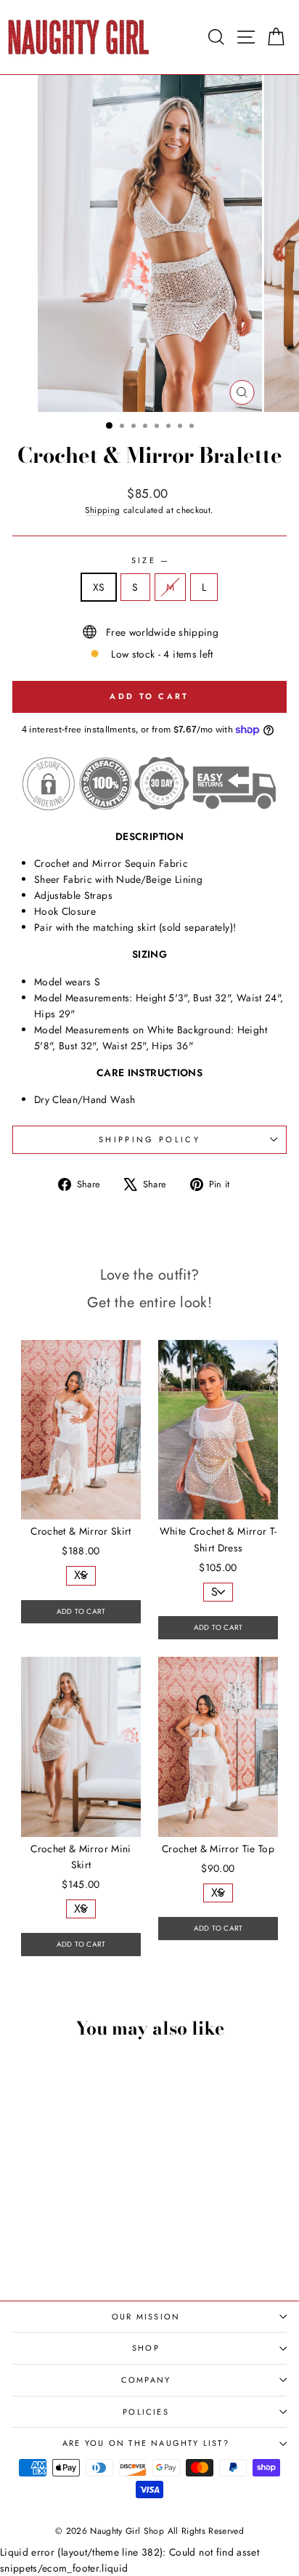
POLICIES (146, 2412)
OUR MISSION (146, 2316)
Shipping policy (149, 1139)
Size (149, 560)
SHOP (146, 2348)
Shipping (102, 510)
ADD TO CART (81, 1611)
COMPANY (146, 2380)
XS (99, 587)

──────────

WORK ORDER: Each record above is to be restated exactly, with its pictures removed from the copy.

TASK SOLUTION:
POLICIES (146, 2412)
OUR MISSION (146, 2316)
Shipping policy (149, 1139)
Size (149, 560)
SHOP (146, 2348)
Shipping (102, 510)
ADD TO CART (81, 1611)
COMPANY (146, 2380)
XS (99, 587)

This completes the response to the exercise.